A kmer-based parallel algorithm for pattern searching in DNA sequences on shared-memory model

Abstract:

The explosive growth of biological sequences over the last decade has consequently led

to a lot of research on effective techniques for storing and analysing this big data.

Generating Deoxyribonucleic Acid (DNA) sequences has become more reliable, faster,

easier and cheaper due to latest sequencing technology leading to big data sequences.

This poses a challenge to efficient analysis to such massive sequences. Advanced

indexing algorithmic techniques are required to facilitate efficient analysis.
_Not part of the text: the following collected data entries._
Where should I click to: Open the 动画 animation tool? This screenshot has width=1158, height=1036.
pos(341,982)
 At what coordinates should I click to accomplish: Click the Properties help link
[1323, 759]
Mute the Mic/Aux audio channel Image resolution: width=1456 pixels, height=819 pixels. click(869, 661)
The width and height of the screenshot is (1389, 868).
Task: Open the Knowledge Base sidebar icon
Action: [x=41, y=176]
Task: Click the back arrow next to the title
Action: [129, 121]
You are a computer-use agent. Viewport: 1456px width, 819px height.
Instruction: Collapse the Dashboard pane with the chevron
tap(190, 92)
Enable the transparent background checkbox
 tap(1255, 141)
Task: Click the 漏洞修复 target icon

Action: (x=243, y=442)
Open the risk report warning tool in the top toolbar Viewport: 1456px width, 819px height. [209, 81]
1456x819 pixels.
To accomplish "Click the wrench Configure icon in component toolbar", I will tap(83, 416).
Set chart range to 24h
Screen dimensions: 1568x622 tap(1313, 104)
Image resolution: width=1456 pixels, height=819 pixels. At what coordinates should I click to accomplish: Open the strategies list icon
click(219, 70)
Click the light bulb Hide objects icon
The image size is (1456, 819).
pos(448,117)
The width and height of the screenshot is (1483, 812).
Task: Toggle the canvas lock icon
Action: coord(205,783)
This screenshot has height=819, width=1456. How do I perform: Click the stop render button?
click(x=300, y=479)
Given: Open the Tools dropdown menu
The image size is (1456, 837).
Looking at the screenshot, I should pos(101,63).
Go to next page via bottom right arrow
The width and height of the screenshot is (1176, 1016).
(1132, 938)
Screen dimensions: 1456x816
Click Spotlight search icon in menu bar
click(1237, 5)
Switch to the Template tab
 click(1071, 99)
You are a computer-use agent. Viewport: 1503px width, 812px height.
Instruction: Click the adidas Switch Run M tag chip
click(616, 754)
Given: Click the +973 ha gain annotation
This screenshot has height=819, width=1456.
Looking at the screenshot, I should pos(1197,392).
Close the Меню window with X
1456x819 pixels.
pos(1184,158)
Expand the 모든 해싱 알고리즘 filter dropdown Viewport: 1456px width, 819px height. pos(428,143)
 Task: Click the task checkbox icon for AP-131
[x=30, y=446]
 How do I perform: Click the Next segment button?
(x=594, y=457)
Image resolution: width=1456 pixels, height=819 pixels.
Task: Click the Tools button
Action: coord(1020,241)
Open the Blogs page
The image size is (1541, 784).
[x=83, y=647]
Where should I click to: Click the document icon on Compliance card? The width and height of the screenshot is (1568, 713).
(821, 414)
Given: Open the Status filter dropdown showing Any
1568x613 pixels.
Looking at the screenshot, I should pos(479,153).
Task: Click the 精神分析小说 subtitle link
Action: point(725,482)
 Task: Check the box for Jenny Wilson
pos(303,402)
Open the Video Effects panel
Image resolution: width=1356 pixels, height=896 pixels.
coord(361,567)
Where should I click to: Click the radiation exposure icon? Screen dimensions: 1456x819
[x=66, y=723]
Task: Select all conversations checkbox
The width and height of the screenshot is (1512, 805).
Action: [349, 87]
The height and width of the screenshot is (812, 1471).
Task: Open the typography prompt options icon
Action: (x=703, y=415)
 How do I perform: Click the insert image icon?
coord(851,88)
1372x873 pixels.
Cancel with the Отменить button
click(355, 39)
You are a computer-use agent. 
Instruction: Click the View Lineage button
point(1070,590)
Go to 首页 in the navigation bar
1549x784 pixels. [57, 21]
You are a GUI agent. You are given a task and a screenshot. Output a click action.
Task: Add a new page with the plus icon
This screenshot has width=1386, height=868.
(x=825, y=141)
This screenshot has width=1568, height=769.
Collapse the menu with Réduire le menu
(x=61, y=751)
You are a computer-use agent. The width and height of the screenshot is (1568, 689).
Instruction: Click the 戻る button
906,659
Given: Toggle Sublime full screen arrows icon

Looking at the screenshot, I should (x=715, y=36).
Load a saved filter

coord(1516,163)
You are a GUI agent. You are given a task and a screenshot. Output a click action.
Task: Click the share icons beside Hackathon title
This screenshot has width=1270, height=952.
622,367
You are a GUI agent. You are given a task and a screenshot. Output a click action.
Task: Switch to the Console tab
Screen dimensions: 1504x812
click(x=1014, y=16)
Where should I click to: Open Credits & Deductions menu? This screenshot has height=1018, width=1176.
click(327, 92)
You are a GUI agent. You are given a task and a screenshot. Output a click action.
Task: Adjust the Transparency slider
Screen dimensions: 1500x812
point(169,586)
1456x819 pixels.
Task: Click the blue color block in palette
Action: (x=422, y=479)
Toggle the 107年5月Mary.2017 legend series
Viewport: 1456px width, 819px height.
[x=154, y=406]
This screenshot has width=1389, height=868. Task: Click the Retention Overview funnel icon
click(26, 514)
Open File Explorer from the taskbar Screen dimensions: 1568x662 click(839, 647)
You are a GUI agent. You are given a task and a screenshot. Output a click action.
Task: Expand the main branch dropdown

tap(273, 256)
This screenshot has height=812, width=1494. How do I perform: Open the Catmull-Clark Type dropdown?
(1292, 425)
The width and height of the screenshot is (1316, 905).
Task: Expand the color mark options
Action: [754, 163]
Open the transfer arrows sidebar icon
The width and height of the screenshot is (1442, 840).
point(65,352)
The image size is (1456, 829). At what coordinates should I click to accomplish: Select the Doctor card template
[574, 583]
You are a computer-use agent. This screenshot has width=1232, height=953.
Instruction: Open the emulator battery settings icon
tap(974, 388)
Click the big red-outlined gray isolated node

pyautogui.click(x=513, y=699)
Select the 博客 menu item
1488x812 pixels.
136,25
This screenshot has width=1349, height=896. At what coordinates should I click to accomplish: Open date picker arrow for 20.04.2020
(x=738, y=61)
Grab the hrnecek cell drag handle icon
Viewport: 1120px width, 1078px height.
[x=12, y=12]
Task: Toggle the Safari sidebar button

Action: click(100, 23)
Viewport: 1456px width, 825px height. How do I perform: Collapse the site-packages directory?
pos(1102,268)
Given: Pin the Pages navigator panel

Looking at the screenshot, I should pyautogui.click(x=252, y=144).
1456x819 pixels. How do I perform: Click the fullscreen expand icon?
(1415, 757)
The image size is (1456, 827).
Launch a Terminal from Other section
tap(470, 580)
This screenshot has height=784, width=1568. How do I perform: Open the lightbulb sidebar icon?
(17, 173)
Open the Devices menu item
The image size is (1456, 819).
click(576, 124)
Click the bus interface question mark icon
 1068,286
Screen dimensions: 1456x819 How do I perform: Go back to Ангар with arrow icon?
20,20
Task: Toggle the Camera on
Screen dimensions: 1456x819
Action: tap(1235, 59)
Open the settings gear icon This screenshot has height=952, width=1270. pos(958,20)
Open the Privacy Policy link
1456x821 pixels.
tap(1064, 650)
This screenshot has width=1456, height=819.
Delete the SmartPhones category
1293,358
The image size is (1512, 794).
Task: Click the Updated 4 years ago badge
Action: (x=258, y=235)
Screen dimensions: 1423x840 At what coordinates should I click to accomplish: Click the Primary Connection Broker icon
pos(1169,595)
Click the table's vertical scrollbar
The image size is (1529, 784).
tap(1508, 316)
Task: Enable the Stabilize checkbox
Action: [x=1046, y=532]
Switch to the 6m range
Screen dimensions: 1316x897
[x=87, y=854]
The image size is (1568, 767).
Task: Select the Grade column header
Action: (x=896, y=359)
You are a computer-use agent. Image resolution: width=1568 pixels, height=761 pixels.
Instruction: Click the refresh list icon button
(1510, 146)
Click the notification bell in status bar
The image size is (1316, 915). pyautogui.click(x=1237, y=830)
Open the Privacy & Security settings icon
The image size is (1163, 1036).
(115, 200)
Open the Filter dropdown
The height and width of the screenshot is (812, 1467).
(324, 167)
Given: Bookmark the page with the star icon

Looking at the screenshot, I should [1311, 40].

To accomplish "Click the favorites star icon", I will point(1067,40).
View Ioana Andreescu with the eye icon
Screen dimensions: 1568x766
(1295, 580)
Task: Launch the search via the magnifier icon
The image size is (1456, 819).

A particular

interesting indexing data structure for such analysis is the Suffix Tree. Search times for

patterns have linear times, however longer construction times and high memory

requirements make it prohibitive to use this data structure for very long sequences such

as DNA sequences. To index these long sequences, several algorithms have been

explored in recent years. These algorithms all target to improve running time and

memory consumption for the Suffix Tree. That is, being able to index a long sequence

by making it fit in the main memory and being able to look for patterns in reasonable

times. DNA sequences carry basic information for each human being. Searching for

patterns in DNA sequences has been shown to have biological relevance since patterns

signify some underlying biological function such as disease detection, genetic variation,

and regulation, etc. This thesis explores the use of truncating the generalised Suffix Tree

basing on the details of the input, that is, the size of the repeat to be searched. This is

aimed at improving the memory requirements. In this thesis, parallelisation of the Suffix

Tree data structure is further explored to reduce the construction times. Parallelisation

has become of more interest since parallel architectures are now ubiquitous in standard

desktop computers. Based on the theoretical and experimental findings, we can conclude

that specification of pattern size, prior to Suffix Tree construction by truncating, reduces

the memory requirements of the generalised Suffix Tree. In conclusion, the novel

alphabet dependant parallelisation algorithm achieves a speedup of 15x over the existing

state of art sequential algorithm. Despite the success of our Parallel algorithm for Suffix

Tree (PaST) algorithm, its main limitation is that of specification of pattern size prior to

construction or searching. Other than that, comparatively our algorithm shows improved

performance in terms of memory and time requirements.